Updating the Microbiology Curriculum:  Implementing a CURE, removing prerequisites and using Open Educational Resources.
Amy Sprenkle, Salem State University

Microbiology at Salem State was historically divided into the Allied Health Professions/Nursing Microbiology and an upper level Biology major’s laboratory capstone elective.  The Nursing course was well enrolled with highly motivated students, since it is a requirement for the BSN.  The upper level elective was problematic for many reasons; students and administrators balked at the twice a week lab schedule, it carried a pre-requisite of 3 BIO and 4 CHE courses, and expecting the student to design and implement a microbiology laboratory research project without first having had the fundamentals of the microbiology lab, including aseptic technique, was difficult to accomplish in one semester.  In an effort to maximize ever-dwindling resources in a ‘vintage’ laboratory environment, while at the same time providing the widest range of students with exposure to authentic, accessible, microbiology research experience, we have consolidated our offering to one 300-level microbiology course with three lecture hours and 2 lab hours per week, with the pre-requisite of one semester of Biology and one semester of Chemistry.  The curriculum is based in the Tiny Earth Network CURE, uses OpenStax Microbiology as the lecture text, and OneNote as a platform for electronic laboratory notebooks.  Aligning the curriculum with Tiny Earth maintains the focus of clinical microbiology and the problem of antibiotic resistance for the nursing majors, while introducing all to important STEM education foundational skills of reading the literature, writing and communicating data over which the student has ownership and buy-in, and the arithmetic of classical microbiology laboratory protocols.

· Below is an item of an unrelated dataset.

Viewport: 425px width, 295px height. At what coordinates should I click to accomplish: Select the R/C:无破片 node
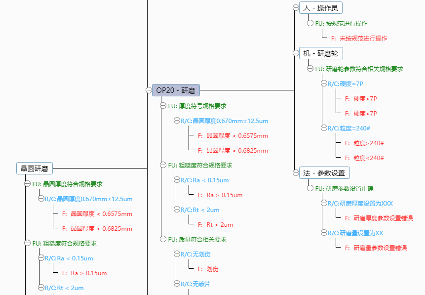coord(194,284)
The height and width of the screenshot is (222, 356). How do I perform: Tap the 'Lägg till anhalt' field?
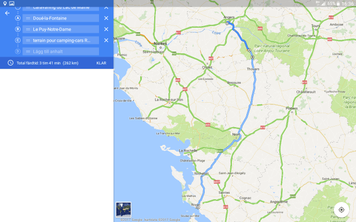pyautogui.click(x=61, y=52)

Embedding Authentic Inquiry and Skill-Building into Introductory Organismal Biology Labs
Tess Killpack, Salem State University

Explicit and targeted instruction in scientific inquiry, particularly in the context of experiential learning in inquiry-based lab courses, can improve introductory student sense of science identity and self-efficacy, and increase retention of STEM majors. Therefore, we engaged in a curricular redesign of the Introductory Organismal Biology (BIO131) laboratory course at Salem State University. The goals for the course redesign were to (1) transition lab activities to scaffolded inquiry experiences to increase authenticity of the course research experience and to facilitate development of experimental design skills; (2) increase student skills in data analysis and scientific communication, which will be useful for future science courses and careers; (3) increase positive attitudes & dispositions related to science, including sense of science identity, self-efficacy, and research project ownership. We created a free online lab manual and weekly iterative lab activities that engaged students in hypothesis generation, experimentation, collaborative data collection, and data analysis with a new model organism each week. The weekly assignments were scaffolded to build scientific skills in graphing, statistical analysis, scientific writing, and connections to the published literature. The lab course culminates with a 3-week student-designed group project, in which students design and carry out a novel experiment, analyze the data and find relevant literature, and prepare and present scientific posters. We are currently studying the impact of the course redesign on skill development and attitudes toward science among introductory lab participants.

Productive Failure in the Math Classroom
R. Shelley Stahl, Bridgewater State University

As a result of the prevalence of math-phobia across all levels of the academic system, many students enter a math class with a fear of failure and an unwillingness to try at the risk of being wrong. However, any mathematician will tell you that the pursuit of truth almost always begins with some false starts and some wrong answers. The fact that failure is a necessary step towards success is something that needs to be taught explicitly to students. This presentation discusses current research in math anxiety. We also discuss methods of supporting students toward the confidence to take a risk and being comfortable in being wrong, as a means of ultimately achieving success in mathematics.